* REQUIRED ACTION
Return exactly, and only, the lines from the line containing "Вишиванки Бохо (66, 2461)" through the final line of the records below, both included.
TASK MATERIAL section start
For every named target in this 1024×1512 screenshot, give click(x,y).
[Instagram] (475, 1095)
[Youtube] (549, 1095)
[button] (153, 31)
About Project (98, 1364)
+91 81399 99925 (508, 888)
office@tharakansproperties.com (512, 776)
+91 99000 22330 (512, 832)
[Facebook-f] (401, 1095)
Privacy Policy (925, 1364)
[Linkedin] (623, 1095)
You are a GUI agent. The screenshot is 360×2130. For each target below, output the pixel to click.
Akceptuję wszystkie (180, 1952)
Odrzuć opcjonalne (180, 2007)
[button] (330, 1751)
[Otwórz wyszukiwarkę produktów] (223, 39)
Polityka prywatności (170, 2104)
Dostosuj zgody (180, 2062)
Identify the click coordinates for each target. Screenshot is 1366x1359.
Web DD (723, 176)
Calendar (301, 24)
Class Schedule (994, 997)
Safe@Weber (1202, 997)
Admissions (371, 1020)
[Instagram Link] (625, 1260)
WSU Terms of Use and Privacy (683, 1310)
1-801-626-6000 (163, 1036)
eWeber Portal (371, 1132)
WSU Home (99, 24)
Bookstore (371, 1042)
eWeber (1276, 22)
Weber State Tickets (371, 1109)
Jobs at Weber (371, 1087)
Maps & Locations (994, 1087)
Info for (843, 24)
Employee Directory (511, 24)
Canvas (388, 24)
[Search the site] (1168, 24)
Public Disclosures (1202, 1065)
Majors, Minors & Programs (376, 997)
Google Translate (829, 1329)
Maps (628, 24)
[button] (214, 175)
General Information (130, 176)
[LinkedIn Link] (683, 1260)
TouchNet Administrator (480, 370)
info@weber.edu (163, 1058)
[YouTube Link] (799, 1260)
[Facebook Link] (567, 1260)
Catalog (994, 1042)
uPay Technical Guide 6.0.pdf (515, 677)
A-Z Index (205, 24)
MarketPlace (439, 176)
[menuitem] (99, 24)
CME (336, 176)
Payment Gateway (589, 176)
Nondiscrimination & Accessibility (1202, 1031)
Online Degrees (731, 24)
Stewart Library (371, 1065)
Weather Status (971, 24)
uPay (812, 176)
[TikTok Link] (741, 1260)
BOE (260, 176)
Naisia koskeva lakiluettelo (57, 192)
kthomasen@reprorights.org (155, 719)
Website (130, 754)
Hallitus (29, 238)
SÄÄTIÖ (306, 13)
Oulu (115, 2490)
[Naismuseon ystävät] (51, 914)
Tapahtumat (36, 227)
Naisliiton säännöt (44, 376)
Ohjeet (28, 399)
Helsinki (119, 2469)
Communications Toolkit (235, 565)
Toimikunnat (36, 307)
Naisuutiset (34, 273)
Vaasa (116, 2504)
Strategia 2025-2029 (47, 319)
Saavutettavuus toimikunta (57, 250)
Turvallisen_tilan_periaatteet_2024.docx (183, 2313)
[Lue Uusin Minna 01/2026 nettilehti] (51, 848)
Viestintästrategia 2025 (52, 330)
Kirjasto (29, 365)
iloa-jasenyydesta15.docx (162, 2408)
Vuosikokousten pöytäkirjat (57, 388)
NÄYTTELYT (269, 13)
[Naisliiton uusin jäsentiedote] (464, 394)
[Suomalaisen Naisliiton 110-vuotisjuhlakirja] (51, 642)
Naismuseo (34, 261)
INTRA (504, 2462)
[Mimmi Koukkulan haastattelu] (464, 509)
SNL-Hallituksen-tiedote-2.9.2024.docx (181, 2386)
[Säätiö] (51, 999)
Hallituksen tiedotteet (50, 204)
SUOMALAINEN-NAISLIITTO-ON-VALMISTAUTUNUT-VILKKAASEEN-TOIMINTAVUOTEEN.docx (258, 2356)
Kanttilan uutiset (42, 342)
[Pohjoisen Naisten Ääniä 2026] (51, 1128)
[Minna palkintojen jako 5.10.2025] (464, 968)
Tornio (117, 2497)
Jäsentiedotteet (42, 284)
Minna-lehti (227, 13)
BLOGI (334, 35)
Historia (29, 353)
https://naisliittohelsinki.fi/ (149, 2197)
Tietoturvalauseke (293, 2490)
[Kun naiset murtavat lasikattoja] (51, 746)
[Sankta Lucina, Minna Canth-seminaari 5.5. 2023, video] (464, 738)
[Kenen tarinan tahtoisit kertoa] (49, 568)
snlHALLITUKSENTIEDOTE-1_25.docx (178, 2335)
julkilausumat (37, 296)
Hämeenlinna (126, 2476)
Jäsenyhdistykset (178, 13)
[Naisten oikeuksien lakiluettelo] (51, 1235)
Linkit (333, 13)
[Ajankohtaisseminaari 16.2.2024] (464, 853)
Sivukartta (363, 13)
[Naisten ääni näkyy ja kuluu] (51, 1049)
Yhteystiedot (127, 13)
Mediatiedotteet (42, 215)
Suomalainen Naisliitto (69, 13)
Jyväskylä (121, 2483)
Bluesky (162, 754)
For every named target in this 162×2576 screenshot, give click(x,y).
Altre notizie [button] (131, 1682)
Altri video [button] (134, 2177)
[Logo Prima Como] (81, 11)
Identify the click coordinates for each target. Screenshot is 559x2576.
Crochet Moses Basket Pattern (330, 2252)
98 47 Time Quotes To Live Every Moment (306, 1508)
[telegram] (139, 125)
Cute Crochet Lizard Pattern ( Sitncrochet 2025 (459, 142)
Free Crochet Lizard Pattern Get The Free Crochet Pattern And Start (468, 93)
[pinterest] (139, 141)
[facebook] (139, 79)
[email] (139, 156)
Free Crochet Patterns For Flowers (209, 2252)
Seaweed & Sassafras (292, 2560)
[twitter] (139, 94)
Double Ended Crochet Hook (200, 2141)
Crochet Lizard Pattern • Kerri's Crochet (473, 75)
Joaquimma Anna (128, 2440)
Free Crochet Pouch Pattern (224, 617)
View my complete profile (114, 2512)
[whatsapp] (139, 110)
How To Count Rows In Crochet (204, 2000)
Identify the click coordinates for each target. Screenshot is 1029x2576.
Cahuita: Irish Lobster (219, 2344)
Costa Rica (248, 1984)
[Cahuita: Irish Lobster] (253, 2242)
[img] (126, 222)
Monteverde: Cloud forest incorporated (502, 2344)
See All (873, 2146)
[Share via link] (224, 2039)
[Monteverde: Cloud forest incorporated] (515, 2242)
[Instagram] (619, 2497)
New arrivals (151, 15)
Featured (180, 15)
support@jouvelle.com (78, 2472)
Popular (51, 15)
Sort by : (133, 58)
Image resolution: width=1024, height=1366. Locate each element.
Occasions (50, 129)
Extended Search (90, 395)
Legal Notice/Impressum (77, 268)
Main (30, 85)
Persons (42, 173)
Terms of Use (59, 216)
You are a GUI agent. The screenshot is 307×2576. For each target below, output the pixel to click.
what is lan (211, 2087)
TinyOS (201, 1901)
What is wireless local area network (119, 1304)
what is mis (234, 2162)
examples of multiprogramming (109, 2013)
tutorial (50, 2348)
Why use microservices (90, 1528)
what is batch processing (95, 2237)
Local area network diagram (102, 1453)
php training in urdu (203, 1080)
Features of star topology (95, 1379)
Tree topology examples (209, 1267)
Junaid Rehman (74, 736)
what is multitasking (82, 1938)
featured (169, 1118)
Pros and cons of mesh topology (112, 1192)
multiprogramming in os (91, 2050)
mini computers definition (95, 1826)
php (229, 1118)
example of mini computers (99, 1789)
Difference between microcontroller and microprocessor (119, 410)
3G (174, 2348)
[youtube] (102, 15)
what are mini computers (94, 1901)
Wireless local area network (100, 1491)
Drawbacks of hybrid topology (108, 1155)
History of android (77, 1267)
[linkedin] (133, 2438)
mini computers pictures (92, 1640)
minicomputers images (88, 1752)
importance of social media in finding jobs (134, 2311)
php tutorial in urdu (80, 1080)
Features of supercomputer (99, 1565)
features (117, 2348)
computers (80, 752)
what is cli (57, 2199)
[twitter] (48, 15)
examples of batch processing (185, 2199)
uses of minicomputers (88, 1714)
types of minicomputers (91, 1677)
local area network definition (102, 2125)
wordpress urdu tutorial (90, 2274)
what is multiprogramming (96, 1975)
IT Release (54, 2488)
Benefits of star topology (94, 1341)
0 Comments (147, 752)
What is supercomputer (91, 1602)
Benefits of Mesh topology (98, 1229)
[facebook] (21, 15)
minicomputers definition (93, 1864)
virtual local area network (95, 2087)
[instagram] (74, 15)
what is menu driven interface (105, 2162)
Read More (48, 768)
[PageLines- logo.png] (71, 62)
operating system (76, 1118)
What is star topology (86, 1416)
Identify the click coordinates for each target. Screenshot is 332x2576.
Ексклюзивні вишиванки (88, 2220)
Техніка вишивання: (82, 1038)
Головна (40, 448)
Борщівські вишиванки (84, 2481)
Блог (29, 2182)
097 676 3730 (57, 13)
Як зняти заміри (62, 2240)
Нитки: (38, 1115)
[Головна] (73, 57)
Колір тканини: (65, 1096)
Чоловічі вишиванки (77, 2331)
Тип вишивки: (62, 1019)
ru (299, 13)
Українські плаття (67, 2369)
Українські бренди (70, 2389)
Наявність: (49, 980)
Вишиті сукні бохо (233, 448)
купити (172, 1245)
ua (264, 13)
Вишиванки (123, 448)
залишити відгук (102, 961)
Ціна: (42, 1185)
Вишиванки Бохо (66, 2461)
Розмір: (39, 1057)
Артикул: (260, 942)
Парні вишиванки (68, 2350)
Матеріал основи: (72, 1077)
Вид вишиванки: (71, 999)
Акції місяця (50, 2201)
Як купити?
TASK MATERIAL section end
* RESPONSE AREA
Вишиванки Бохо (66, 2461)
Розмір: (39, 1057)
Артикул: (260, 942)
Парні вишиванки (68, 2350)
Матеріал основи: (72, 1077)
Вид вишиванки: (71, 999)
Акції місяця (50, 2201)
Як купити?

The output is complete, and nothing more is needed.